*What you should do*
Please could you give again the lines from the one holding "Спорт (234, 198)" through the final line of the data below, exactly, with no other lines?

Top of Material shown

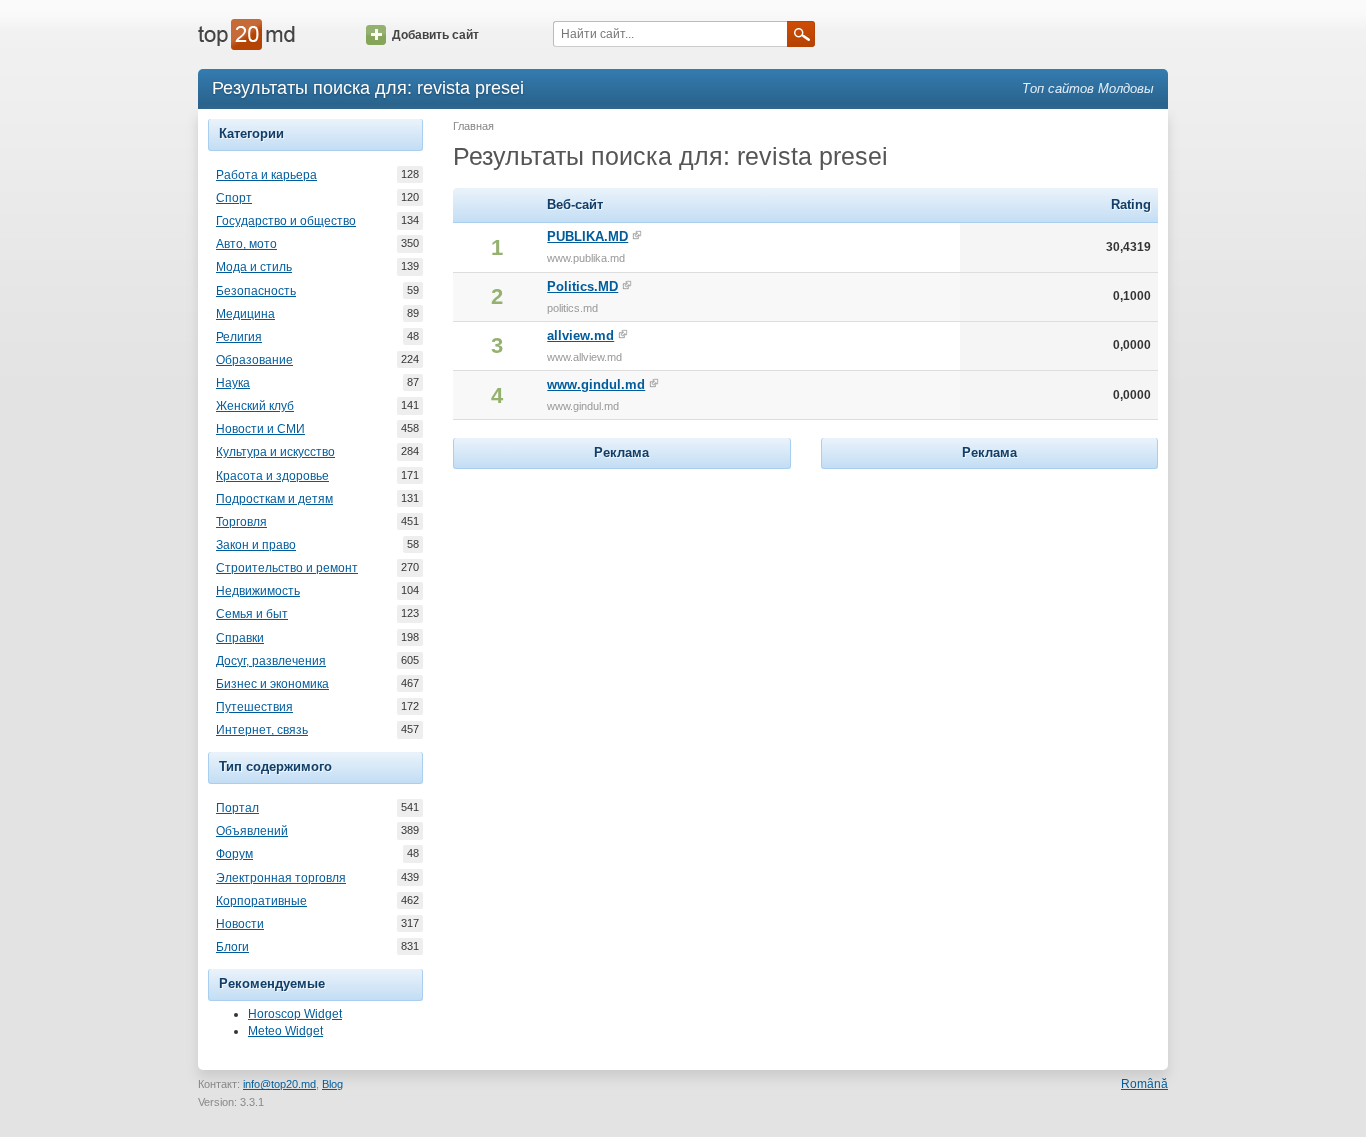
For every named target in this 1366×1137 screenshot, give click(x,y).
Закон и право (256, 545)
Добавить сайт (435, 35)
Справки (240, 638)
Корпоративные (261, 901)
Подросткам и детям (274, 499)
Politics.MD (582, 286)
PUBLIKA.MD (587, 236)
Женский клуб (255, 406)
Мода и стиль (254, 267)
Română (1144, 1084)
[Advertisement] (622, 599)
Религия (239, 337)
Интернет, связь (262, 730)
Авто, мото (246, 244)
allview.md (580, 335)
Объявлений (252, 831)
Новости (240, 924)
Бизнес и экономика (272, 684)
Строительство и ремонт (287, 568)
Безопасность (256, 291)
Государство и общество (286, 221)
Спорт (234, 198)
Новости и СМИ (260, 429)
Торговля (241, 522)
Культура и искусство (275, 452)
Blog (332, 1084)
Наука (233, 383)
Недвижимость (258, 591)
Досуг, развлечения (271, 661)
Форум (234, 854)
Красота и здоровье (272, 476)
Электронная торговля (281, 878)
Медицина (245, 314)
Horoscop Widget (295, 1014)
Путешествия (254, 707)
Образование (254, 360)
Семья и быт (252, 614)
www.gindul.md (596, 384)
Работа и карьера (266, 175)
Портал (237, 808)
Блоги (232, 947)
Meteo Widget (285, 1031)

Bottom of Material shown

*Task response*
Спорт (234, 198)
Новости и СМИ (260, 429)
Торговля (241, 522)
Культура и искусство (275, 452)
Blog (332, 1084)
Наука (233, 383)
Недвижимость (258, 591)
Досуг, развлечения (271, 661)
Форум (234, 854)
Красота и здоровье (272, 476)
Электронная торговля (281, 878)
Медицина (245, 314)
Horoscop Widget (295, 1014)
Путешествия (254, 707)
Образование (254, 360)
Семья и быт (252, 614)
www.gindul.md (596, 384)
Работа и карьера (266, 175)
Портал (237, 808)
Блоги (232, 947)
Meteo Widget (285, 1031)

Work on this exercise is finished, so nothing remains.